AusNet compensation slammed
The buy-out of AusNet has been approved, while the company battles angry landowners.
AusNet plans to build a large scale transmission line project from the Victorian town of Ararat to the west of Melbourne.
The company has put out a compensation plan for landowners that give it access to build transmission lines for the Western Transmission Network Project.
The project proposes using both 220-kilovolt and 500-kilovolt transmission lines to transport renewable energy, which, if installed above ground, could stand up to 85-metres high.
AusNet says it would pay farmers up to $200,000 for each transmission tower.

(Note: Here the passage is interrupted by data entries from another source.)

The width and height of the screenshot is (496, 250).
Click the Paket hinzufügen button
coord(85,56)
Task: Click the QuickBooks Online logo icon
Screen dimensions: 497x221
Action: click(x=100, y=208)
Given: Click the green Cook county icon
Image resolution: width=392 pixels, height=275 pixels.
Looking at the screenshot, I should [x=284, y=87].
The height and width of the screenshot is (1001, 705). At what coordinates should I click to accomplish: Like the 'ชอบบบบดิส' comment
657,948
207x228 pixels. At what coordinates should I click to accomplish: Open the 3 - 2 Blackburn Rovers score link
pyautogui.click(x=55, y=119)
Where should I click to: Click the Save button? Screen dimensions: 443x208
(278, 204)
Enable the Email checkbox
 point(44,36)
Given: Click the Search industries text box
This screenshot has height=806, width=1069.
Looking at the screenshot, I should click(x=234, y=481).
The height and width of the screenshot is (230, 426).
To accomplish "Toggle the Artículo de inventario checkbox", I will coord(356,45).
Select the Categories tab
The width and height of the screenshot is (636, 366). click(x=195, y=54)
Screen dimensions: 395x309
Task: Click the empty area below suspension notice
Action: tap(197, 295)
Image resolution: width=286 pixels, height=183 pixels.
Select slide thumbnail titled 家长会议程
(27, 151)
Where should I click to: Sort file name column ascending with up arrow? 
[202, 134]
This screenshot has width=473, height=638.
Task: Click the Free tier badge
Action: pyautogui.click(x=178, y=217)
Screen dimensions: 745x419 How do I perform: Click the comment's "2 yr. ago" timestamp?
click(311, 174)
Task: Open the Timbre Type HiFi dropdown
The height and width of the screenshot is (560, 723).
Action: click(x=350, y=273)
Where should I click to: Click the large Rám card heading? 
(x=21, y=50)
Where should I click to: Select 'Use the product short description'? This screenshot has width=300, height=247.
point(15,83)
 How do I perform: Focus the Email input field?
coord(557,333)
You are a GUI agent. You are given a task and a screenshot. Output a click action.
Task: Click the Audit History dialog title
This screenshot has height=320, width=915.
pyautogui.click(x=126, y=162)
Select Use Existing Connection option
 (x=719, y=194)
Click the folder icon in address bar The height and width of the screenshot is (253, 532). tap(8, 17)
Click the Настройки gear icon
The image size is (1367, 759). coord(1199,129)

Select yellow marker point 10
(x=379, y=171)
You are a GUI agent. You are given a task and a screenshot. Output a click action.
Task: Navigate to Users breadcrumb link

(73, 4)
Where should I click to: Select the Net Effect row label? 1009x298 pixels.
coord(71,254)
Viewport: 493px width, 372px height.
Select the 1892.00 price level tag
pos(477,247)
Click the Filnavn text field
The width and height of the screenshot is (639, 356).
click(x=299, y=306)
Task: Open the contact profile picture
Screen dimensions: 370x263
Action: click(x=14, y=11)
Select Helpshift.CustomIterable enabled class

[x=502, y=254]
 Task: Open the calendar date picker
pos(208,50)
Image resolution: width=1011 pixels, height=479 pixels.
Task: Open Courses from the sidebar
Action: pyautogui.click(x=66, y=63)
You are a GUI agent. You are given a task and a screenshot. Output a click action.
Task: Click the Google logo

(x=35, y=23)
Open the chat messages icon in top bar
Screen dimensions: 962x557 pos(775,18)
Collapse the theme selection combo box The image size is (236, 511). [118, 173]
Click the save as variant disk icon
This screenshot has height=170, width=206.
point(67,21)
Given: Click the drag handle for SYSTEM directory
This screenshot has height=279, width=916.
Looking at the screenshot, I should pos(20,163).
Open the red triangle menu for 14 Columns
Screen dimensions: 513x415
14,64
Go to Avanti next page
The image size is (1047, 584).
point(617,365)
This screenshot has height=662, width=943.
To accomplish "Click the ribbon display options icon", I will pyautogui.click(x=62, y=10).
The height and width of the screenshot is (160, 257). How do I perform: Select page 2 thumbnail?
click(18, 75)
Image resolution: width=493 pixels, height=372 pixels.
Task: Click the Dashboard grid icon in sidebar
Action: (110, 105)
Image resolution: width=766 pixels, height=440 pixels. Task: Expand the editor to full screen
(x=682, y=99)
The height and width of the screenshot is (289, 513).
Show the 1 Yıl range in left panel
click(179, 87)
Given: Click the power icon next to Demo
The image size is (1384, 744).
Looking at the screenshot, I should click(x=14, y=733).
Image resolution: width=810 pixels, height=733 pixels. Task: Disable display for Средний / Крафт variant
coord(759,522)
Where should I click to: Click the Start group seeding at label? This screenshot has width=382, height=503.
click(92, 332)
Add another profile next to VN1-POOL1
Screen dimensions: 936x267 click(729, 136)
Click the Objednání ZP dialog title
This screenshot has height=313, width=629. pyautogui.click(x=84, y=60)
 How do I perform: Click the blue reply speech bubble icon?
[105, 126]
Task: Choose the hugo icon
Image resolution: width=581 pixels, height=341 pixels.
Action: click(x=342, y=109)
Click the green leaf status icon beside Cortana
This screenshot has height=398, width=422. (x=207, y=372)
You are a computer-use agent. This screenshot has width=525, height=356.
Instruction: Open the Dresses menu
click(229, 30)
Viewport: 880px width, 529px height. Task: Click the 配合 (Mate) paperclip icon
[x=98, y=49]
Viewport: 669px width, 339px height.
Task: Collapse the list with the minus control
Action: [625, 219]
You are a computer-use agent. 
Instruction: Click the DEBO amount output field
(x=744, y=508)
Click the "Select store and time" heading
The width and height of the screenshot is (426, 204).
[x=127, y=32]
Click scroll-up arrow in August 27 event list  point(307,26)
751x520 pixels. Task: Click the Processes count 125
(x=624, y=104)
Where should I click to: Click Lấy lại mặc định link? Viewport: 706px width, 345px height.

But Emma Muir, chair of the Moorabool Central Highlands Power Alliance, says that is not enough to cover the cost of the skyrocketing bushfire risk and decimation to the potato industry that the lines would create.
“AusNet wants to buy our community’s silence for $200,000 per 85m-high transmission tower. It’s loose change for a $17 billion multinational and it doesn’t cover a fraction of the millions of dollars of loss landowners face – many for generations,” she said.
“No amount of money will protect us from the threat of bushfire, save our farms from devastation or stop the loss of precious landscapes.
“Our community is not for sale. The compensation plan is a PR stunt that attempts to divert people away from the devastating impacts of the project,” Ms Muir said.
AusNet’s executive project director Stephanie McGregor says technical surveys and consultation will continue as the company prepares its Environmental Effects Statement (EES).
“There is a genuine risk in that process that it won't be in our favour,” Ms McGregor said.
“We're required to look at both overhead and underground … as part of the EES process… the compensation process itself is agnostic of the actual physical solution.”
AusNet says the use of these ‘easements’ is voluntary, but it may compulsorily acquire easements over private land to erect infrastructure with the approval of the Governor in Council.
Meanwhile, Canadian asset manager Brookfield has received Foreign Investment Review Board (FIRB) approval for a proposed $17.8 billion acquisition of AusNet.
The deal is now being put forth for shareholder and court approval, and if successful, is expected to close by March 2022.